'Gorillafication' in sight for abandoned baby primate at Ohio zoo
This photo take on June 17, 2012, shows an infant mountain gorillas at the Virunga National Park (AFP)

Zookeepers wearing gorilla suits have helped rear an endangered abandoned baby gorilla in Ohio so she can join an adult group.

The 16 human surrogates have spent three months feeding, nurturing and gently introducing the baby, Kamina, to adult female gorillas, Cincinnati Zoo and Botanical Garden said on Saturday.

Kamina, a Western lowland gorilla, came to Cincinnati for "gorillafication" after her mother, Ndjole, stopped caring for her shortly after she was born in August in Oklahoma City Zoo.

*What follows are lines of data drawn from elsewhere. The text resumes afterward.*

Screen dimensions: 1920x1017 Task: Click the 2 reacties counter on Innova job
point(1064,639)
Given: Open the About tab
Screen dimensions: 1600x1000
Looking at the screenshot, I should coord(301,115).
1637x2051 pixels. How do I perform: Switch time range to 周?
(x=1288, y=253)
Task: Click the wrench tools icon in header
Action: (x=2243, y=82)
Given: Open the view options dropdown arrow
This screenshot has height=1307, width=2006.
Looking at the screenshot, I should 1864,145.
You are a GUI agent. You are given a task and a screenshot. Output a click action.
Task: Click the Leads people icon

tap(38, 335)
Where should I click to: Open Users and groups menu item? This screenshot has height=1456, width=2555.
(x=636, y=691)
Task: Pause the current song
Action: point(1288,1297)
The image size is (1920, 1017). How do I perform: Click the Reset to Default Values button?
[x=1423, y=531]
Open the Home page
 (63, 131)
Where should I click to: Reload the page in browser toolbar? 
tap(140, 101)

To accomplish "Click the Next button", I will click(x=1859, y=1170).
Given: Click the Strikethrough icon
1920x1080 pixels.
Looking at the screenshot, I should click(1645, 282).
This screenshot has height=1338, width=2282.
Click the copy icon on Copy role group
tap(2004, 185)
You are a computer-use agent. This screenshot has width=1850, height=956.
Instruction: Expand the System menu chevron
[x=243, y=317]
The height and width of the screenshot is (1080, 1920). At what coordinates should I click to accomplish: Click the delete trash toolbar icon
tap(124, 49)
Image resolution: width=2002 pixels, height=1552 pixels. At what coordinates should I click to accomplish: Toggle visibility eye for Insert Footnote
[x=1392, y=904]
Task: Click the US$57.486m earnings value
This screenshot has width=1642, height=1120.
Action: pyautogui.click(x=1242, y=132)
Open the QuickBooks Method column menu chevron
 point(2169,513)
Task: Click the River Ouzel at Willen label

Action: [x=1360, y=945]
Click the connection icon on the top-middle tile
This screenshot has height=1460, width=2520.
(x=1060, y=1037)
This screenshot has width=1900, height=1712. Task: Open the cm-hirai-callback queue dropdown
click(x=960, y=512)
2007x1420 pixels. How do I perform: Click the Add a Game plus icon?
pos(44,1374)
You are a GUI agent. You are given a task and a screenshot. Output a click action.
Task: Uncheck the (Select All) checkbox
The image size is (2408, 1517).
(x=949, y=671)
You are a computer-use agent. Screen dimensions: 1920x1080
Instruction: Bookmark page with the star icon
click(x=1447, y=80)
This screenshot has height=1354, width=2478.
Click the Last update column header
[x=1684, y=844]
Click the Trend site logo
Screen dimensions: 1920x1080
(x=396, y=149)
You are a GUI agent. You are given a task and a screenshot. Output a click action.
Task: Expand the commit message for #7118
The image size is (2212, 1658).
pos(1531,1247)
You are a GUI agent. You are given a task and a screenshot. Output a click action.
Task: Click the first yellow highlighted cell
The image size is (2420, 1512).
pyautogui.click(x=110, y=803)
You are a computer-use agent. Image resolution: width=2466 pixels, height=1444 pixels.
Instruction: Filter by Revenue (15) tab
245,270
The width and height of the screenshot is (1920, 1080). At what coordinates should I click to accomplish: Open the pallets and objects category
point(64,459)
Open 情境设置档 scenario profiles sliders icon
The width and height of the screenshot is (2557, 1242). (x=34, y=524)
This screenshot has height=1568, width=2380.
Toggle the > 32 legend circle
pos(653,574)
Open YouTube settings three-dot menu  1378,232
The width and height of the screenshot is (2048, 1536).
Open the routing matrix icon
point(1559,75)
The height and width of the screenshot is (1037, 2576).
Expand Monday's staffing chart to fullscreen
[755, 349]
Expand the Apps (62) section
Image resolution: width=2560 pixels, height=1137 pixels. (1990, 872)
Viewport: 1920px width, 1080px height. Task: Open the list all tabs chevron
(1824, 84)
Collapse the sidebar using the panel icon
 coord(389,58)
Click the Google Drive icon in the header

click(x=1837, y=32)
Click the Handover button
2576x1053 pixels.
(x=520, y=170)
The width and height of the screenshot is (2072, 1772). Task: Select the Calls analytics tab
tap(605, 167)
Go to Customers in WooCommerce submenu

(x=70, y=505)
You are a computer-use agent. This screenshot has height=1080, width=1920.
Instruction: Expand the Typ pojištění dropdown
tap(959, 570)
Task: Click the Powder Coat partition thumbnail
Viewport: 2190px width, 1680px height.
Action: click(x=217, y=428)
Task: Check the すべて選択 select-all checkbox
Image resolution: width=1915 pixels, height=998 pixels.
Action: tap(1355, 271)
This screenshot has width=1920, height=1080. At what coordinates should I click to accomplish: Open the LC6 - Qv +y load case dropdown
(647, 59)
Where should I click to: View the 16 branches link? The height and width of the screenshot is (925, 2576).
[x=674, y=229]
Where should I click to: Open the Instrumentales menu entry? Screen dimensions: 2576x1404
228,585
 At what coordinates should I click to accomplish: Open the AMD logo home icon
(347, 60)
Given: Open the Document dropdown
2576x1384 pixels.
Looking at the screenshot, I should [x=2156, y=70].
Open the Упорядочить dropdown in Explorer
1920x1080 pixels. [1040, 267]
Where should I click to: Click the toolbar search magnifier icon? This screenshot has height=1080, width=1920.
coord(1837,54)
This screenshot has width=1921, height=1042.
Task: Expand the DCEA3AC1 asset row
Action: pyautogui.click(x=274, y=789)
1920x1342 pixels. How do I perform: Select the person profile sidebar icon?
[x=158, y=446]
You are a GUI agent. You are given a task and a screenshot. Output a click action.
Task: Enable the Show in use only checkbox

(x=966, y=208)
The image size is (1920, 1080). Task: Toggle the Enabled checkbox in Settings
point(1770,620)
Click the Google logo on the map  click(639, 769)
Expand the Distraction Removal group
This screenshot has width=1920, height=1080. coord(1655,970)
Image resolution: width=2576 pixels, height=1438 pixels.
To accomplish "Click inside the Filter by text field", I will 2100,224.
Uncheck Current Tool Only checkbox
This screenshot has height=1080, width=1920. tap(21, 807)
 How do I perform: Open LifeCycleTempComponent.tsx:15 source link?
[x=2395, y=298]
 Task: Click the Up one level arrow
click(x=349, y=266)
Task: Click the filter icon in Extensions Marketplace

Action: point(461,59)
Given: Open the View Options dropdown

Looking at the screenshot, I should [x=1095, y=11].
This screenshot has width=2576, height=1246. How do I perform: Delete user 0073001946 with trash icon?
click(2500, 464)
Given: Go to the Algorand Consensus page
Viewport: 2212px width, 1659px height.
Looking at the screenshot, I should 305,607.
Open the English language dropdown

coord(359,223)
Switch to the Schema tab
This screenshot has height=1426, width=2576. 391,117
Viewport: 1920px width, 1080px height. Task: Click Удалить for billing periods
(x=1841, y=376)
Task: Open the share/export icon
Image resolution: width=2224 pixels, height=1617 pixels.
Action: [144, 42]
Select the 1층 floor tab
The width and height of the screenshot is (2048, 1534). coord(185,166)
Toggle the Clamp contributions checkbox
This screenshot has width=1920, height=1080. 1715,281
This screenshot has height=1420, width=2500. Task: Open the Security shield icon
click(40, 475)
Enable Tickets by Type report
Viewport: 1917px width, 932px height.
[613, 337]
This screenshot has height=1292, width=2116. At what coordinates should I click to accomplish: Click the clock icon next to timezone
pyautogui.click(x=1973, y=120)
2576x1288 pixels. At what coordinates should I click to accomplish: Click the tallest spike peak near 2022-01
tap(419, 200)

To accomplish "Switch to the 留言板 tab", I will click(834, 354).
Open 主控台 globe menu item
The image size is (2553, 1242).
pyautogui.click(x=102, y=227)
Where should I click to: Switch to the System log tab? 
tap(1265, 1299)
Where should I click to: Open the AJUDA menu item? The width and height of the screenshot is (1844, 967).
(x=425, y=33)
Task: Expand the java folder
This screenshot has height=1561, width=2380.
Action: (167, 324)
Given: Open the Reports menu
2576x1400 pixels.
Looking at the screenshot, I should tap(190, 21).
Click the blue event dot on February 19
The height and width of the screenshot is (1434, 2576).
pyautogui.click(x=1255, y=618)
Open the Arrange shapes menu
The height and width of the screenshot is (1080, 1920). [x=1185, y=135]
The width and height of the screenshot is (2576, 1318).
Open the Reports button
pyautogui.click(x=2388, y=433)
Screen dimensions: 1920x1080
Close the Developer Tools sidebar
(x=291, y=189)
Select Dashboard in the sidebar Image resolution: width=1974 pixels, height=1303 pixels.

And now, at four-months-old, she is ready to be moved to Columbus Zoo, where 14 surrogate gorilla infants have been successfully introduced to adult female gorillas.

Cincinnati had tried Kamina with two of its own adult females, including one called Samantha, but with no luck.

"For whatever reason, Samantha simply did not desire to pick her up and even pushed Kamina away at times," said Ron Evans, curator of primates at Cincinnati Zoo.

Zoo officials said they had not finalized details for her move to Columbus, where she is expected to be introduced to a gorilla group.

Western lowland gorillas living in Africa are an endangered species due to logging, mining and agricultural expansion, according to the Cincinnati Zoo.